• Required work
For the entries below, print exactly the lines between the line holding "Task: Click the flag icon in toolbar" and the line holding "Tap the cellular signal bars icon", inclusive, and nothing else.

• Information supplied
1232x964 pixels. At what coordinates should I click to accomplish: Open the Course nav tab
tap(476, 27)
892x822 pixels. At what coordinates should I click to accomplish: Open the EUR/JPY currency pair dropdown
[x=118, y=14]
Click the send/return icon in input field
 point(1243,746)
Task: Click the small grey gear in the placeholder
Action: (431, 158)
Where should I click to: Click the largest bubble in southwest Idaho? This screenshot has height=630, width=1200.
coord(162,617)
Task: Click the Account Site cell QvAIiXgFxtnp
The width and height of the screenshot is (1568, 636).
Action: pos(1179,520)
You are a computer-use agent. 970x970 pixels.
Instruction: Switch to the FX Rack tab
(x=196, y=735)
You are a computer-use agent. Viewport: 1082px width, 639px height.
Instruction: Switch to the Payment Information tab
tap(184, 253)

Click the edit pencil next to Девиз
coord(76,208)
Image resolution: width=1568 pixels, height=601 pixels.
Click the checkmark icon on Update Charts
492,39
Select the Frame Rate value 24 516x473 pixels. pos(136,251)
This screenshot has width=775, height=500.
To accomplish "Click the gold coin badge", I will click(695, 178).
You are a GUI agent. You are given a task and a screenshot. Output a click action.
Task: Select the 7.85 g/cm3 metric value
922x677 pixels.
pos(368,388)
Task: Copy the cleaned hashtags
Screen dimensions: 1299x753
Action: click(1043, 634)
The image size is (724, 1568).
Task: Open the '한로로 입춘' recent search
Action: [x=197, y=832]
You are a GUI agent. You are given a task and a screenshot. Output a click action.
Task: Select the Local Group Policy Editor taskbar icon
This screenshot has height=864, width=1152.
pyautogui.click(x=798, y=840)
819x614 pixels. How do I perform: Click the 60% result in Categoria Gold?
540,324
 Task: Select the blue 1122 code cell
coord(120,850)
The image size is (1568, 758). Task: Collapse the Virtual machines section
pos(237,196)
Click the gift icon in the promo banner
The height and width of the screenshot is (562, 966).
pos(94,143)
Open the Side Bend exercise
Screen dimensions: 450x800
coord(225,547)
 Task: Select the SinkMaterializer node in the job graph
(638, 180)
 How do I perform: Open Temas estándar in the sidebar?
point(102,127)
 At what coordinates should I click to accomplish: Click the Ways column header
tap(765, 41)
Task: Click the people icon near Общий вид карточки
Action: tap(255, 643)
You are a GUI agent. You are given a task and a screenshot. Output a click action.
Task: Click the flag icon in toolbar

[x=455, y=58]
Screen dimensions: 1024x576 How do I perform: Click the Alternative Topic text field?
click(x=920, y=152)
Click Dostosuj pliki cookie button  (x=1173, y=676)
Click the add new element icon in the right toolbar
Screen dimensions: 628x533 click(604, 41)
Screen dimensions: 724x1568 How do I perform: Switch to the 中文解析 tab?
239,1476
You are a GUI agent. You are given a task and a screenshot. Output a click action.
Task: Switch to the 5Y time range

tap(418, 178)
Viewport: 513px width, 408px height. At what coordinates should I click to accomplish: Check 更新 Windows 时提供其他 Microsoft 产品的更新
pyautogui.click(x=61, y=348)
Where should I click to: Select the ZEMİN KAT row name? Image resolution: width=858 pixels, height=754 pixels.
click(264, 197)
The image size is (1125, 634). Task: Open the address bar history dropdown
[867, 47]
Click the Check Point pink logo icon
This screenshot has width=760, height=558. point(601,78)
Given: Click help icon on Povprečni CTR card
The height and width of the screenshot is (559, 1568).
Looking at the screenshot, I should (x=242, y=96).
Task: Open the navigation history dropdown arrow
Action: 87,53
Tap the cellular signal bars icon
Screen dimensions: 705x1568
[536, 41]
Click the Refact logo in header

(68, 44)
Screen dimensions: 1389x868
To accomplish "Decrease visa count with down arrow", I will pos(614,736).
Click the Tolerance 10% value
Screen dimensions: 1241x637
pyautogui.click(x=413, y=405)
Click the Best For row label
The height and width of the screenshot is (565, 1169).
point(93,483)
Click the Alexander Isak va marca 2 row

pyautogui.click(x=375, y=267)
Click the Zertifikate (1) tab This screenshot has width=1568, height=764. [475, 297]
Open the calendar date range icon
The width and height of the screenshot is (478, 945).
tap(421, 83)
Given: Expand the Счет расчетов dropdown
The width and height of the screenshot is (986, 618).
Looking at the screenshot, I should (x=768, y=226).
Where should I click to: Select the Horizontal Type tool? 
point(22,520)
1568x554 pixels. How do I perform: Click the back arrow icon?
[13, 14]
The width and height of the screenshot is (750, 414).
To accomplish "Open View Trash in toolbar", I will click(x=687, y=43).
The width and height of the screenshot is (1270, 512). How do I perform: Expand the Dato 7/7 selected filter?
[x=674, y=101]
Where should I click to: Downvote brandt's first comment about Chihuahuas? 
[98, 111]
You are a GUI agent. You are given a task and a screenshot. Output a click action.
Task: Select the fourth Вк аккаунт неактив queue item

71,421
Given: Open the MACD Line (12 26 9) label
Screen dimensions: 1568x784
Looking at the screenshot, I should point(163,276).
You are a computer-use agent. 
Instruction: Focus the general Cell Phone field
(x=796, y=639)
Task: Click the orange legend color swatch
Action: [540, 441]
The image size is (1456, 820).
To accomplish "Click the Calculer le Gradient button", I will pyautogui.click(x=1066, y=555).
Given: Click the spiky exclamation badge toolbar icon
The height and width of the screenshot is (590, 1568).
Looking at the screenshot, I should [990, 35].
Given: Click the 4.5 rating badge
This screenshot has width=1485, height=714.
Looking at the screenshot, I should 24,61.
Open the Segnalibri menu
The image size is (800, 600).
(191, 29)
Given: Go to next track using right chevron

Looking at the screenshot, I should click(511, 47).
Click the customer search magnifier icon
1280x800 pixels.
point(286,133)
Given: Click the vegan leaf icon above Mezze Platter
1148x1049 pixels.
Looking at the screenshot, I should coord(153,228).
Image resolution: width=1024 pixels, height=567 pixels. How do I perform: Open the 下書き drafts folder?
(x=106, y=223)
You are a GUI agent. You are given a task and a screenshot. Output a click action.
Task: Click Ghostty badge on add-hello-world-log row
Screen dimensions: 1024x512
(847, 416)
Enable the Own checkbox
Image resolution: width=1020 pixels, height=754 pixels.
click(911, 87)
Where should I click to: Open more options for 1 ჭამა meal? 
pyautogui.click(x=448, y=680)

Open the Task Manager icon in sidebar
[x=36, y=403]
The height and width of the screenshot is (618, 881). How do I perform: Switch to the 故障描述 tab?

• Your solution
Task: Click the flag icon in toolbar

[x=455, y=58]
Screen dimensions: 1024x576 How do I perform: Click the Alternative Topic text field?
click(x=920, y=152)
Click Dostosuj pliki cookie button  (x=1173, y=676)
Click the add new element icon in the right toolbar
Screen dimensions: 628x533 click(604, 41)
Screen dimensions: 724x1568 How do I perform: Switch to the 中文解析 tab?
239,1476
You are a GUI agent. You are given a task and a screenshot. Output a click action.
Task: Switch to the 5Y time range

tap(418, 178)
Viewport: 513px width, 408px height. At what coordinates should I click to accomplish: Check 更新 Windows 时提供其他 Microsoft 产品的更新
pyautogui.click(x=61, y=348)
Where should I click to: Select the ZEMİN KAT row name? Image resolution: width=858 pixels, height=754 pixels.
click(264, 197)
The image size is (1125, 634). Task: Open the address bar history dropdown
[867, 47]
Click the Check Point pink logo icon
This screenshot has width=760, height=558. point(601,78)
Given: Click help icon on Povprečni CTR card
The height and width of the screenshot is (559, 1568).
Looking at the screenshot, I should (x=242, y=96).
Task: Open the navigation history dropdown arrow
Action: 87,53
Tap the cellular signal bars icon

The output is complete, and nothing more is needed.